### Tasks and exercises:
A - In the message below about looking for a spider, what do the abstracts built by the Lycos exploration robot consist of?
B - Pick up the message about looking for a spider, shown below, after its last line and continue it.

### Excerpt provided:

Re: Looking for a spider

Alain Desilets (alain@ai.iit.nrc.ca)
Thu, 19 Oct 95 12:09:49 EDT


In response to Alvaro's message,

> >
> >> The Lycos exploration robot locates new and changed documents and
> >> builds abstracts, which consist of title, headings, subheadings,
> >> 100 most significant words and the first 20 lines of the document.
> >
> >For my research, this is not that useful. I need the entire document,
> >as it appears at the source -- not as saved by some robot, because I
> >want to follow the links within the document.

Reinier Post writes:
>
> Lycos follows the links of documents; that's how robots work.
> The summaries are built for indexing purposes. You can't save
> the full text of all documents because of the disk space requirements
> (perhaps OpenText can?) and because of legal considerations.

### Given material:
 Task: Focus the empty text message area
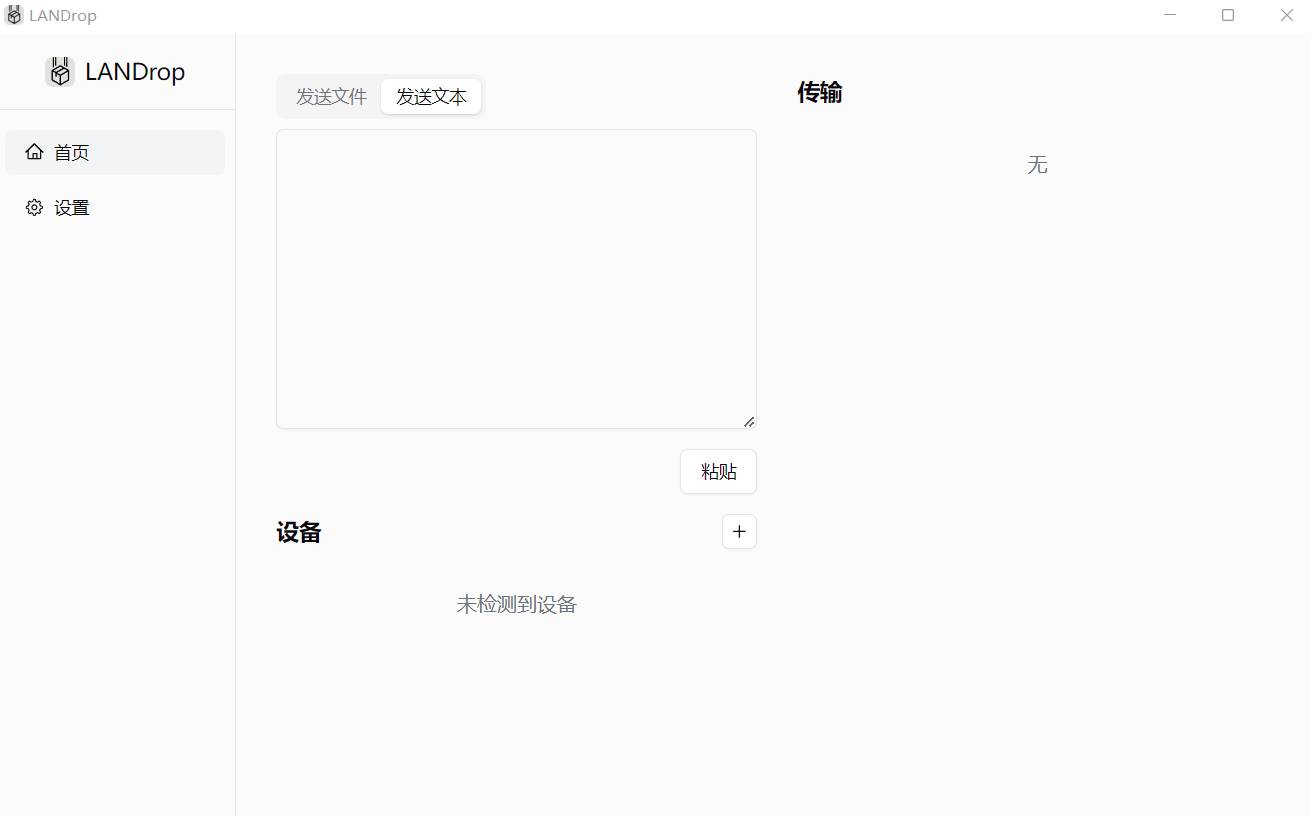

### Answers:
A - Title, headings, subheadings, the 100 most significant words and the first 20 lines of the document.

B -
>

Like Alvaro, no robot generated indexe of the whole web is sufficient for
my purpose. My group working on developping new tools that can process the web
and "summarise" it in some novel way. For example:

- New and hopefully better keyword extraction algorithms
- Automatic generation of hierarchichal indexes a la Yahoo
- Merging of small indexes into bigger ones
- etc...

In order to test these new approaches, we need the full HTML, not an index of
it.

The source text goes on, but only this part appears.